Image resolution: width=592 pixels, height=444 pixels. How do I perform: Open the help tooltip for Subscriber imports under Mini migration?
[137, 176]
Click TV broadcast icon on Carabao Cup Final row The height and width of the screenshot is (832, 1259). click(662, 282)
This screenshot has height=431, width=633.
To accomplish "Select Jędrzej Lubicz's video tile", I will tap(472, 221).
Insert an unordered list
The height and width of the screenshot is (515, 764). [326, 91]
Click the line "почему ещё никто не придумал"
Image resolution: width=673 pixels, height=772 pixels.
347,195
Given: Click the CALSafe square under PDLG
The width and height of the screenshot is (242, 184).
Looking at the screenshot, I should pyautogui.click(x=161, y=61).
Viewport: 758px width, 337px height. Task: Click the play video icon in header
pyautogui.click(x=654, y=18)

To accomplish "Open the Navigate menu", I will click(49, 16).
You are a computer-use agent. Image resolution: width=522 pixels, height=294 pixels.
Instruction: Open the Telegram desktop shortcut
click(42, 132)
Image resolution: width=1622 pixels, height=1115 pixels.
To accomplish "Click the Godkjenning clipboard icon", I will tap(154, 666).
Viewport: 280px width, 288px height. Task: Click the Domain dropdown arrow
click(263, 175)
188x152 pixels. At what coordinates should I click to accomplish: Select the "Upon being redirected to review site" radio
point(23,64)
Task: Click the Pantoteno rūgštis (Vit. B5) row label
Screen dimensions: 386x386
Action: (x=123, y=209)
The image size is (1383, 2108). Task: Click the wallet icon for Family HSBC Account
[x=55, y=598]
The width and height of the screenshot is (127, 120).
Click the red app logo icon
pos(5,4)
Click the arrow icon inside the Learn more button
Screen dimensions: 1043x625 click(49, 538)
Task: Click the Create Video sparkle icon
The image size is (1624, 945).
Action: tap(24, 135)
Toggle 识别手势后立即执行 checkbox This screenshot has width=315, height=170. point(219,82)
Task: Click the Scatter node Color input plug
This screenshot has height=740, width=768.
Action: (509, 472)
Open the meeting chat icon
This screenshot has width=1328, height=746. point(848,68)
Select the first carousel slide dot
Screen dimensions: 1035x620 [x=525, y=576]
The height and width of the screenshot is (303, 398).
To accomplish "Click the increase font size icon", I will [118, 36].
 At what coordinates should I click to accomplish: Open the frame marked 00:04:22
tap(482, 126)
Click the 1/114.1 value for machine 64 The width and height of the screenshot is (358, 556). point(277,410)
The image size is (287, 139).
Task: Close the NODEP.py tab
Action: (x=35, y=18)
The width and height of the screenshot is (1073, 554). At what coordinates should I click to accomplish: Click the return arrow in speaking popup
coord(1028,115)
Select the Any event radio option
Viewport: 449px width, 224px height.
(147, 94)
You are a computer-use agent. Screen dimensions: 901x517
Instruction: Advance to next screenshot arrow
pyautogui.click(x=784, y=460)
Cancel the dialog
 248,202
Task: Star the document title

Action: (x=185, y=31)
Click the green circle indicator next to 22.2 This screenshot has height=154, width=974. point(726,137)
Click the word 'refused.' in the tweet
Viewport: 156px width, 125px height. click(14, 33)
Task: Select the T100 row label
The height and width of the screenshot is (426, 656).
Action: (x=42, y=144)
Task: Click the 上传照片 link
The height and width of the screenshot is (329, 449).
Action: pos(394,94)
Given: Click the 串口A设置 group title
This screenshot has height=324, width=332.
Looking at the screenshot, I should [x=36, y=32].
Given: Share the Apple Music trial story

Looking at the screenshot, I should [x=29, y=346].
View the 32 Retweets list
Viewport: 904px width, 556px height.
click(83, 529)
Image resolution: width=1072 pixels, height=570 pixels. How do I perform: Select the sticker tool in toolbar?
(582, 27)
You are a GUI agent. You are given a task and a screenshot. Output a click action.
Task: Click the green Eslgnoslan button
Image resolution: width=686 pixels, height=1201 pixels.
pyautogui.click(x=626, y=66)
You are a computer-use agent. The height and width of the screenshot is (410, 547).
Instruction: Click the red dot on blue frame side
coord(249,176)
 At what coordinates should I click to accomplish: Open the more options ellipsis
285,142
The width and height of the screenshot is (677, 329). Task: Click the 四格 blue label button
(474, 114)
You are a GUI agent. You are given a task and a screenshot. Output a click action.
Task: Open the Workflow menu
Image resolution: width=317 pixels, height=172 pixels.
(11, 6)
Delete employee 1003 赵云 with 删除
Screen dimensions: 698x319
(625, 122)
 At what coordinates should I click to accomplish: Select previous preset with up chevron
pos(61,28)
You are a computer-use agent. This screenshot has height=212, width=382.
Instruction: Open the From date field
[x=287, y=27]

**TASK PROMPT:**
List every line above containing the word "green".

**ANSWER SPACE:**
Click the green circle indicator next to 22.2 This screenshot has height=154, width=974. point(726,137)
Task: Click the green Eslgnoslan button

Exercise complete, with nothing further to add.